▶ [Work task 1] From the discussion about Jesus and Judaism below, extract the passage between "So I am one" and "possible stand for.", inclusive.
▶ [Work task 2] In the discussion about Jesus and Judaism below, condense the paragraph beginning "good questions, but difficult to answer." into a shorter version that keeps its main points.
▶ [Work task 3] According to the discussion about Jesus and Judaism below, what was Jesus too late for and what was he too early for?

This isn’t a rational argument, of course, and doesn’t fit the texts. But it fits an emotional and spiritual need.
Great post. Not sure who would respond to this question but here goes.
If Christianity had not emerged as a distinct religion (ie, no disciples thought Jesus was raised from the dead) would Judaism have had good enough reasons to respect and remember the historical Jesus as at least a somewhat important Jewish prophet or teacher or holy man; or would there still have been, from the standpoint of Judaism, strong reasons to reject him, eg, his apocalypticism. Or perhaps the historical Jesus (without the resurrection) did not have enough impact to warrant either kind of attention?
Is Josephus’s mention of Jesus an indication of how memorable Jesus would have been to Judaism without the emergence of Christianity; or was that mention due in large part to the emergence of Christianity?
I ask this in part because I sometimes think that people who want to be followers of the historical Jesus should most logically become Jews-except that as far as I know there aren’t many apocalyptic Jews nowadays. Plus Jesus was mistaken about the imminent arrival of God’s kingdom in the first century.
good questions, but difficult to answer. we would be moving here into ‘alternative history’ (a genre my husband very much likes; I find ‘real’ history difficult enough). I suspect his eschatology, his personal rather than communal authority, his celibacy, and his afamilial ethos would not have promoted strong support. He’s also too late for biblical authority and too early for rabbinic approval.
Being a follower of the ‘historical Jesus’ is a fascinating question, since the church is not built on an anterior construction of the historical Jesus (heaven forbid, as it were, that Jesus scholars should determine theology- I’m not sure what Bart would say about this, but ‘theology’ is something I do not do.
I would love it if some of Jesus’s teachings, like the parables, made it into Jewish cultural and religious imagination.
Thank you, Dr. Levine for your interesting responses. As you know, various Jews, for decades (or longer), have tried to recapture Jesus (stripped of any Christian claims about him) for Judaism. It seems to me that this is still a viable goal. But such Jews would need to get out there and teach Jesus’ Jewishness in the New Testament and also where portraits of him (Like in John) are utterly unrealistic. They would need to explain clearly why his teachings about himself either as the way or as God are historically unacceptable. It bothers me to no end to hear some Christians say, “I am a Christian because I try to follow Jesus’ moral teachings but not as Savior.” What they are really saying is that they like to follow some Jewish teachings or, at least, I like to follow some of the teachings of the Jew Jesus.
Well said Amy-Jill Levine! Thank you for sharing this.
thanks for your kind words. Affirmation helps!
“Fourth, professional atheists (you know who they are) read the Bible selectively, see the text as endorsing a bellicose God, and so reject its theology.”
You’re right of course. Yahweh has been unjustly maligned. But that’ the way it goes. A few genocidal wars and you’re branded forever!
There’s an old joke, along similar lines, regarding one singular action that gets one branded for life, but for the sake of good taste, I shall not repeat it here.
So I am one of those atheists (item 4), and I find it galling to be accused of selective Bible reading by someone who then turns around and does the same thing, picking verses about ‘wrestling with god’ and ‘lamenting and protesting’. As the author full well knows, there are numerous stories in the Bible in which god perpetrates or commands cruel acts (killing the Egyptian newborns; killing the baby of David and Bathsheba; the killing of the Midianite women and boys and subsequent rape of the girls; to name but a few). Nobody in the Bible laments these deaths or wrestles with them. They are portrayed as good and just. These actions, in my opinion, eclipse anything good this god could possible stand for.

▶ [Available data]

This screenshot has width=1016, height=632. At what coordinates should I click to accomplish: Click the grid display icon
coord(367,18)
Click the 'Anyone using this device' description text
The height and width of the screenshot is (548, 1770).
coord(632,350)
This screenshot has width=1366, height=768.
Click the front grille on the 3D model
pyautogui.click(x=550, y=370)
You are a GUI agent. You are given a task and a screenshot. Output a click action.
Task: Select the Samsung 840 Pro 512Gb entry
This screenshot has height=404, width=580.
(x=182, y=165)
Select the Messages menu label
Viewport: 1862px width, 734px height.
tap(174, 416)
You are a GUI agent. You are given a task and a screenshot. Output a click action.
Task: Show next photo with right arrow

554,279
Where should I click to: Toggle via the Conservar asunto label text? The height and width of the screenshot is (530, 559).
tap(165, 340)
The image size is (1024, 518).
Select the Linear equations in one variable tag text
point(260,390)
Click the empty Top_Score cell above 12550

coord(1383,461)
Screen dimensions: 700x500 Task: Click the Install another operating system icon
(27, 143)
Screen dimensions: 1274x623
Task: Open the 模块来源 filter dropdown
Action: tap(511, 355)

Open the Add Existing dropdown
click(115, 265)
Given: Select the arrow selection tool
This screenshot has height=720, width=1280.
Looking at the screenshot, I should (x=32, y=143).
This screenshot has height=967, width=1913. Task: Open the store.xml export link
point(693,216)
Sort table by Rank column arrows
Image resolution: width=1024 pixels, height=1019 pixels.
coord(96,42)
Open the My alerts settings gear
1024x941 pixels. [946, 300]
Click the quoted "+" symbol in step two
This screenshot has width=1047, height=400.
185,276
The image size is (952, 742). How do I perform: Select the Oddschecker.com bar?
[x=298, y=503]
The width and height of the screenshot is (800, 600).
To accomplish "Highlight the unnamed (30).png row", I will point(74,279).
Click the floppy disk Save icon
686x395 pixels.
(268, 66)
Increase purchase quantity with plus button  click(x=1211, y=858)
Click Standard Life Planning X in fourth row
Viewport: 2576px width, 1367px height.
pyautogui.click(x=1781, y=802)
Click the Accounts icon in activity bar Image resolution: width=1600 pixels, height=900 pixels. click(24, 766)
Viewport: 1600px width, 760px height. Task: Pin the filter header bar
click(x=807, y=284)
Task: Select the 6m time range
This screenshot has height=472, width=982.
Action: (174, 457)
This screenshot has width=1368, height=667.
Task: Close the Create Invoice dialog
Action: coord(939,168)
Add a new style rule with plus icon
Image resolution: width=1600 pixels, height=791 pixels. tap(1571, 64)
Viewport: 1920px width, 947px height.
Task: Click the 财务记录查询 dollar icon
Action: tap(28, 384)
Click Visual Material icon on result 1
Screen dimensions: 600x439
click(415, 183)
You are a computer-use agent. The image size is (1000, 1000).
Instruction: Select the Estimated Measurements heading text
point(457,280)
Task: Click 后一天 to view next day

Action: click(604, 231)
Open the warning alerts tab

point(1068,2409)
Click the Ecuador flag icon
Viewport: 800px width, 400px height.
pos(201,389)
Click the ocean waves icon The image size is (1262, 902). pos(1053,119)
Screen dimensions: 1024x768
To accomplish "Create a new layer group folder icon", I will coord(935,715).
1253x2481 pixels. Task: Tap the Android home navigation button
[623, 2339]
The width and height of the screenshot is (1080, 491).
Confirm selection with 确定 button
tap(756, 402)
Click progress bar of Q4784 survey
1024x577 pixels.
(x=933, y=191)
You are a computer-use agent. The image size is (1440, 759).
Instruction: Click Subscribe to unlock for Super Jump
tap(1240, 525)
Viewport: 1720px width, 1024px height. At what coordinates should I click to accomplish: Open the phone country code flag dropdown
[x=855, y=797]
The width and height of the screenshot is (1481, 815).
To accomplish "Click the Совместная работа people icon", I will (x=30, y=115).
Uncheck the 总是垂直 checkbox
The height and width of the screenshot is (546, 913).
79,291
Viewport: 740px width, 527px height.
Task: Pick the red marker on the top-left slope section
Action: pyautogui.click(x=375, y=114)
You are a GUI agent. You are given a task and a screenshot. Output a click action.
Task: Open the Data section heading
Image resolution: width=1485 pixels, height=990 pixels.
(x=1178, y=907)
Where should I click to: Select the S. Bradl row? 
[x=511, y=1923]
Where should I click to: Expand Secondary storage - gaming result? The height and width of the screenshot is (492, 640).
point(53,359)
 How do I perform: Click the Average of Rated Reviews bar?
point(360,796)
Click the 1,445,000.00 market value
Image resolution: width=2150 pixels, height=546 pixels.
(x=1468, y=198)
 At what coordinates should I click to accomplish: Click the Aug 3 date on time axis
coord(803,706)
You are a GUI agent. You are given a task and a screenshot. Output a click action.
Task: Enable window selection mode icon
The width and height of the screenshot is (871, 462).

▶ [Final answer 1]
So I am one of those atheists (item 4), and I find it galling to be accused of selective Bible reading by someone who then turns around and does the same thing, picking verses about ‘wrestling with god’ and ‘lamenting and protesting’. As the author full well knows, there are numerous stories in the Bible in which god perpetrates or commands cruel acts (killing the Egyptian newborns; killing the baby of David and Bathsheba; the killing of the Midianite women and boys and subsequent rape of the girls; to name but a few). Nobody in the Bible laments these deaths or wrestles with them. They are portrayed as good and just. These actions, in my opinion, eclipse anything good this god could possible stand for.

▶ [Final answer 2] The writer calls the questions hard to answer because they lead into "alternative history," a genre the writer's husband enjoys but the writer does not, finding real history difficult enough. The writer suspects that Jesus's eschatology, his personal rather than communal authority, his celibacy, and his afamilial ethos would not have drawn strong support. Jesus also came too late for biblical authority and too early for rabbinic approval.

▶ [Final answer 3] He was too late for biblical authority and too early for rabbinic approval.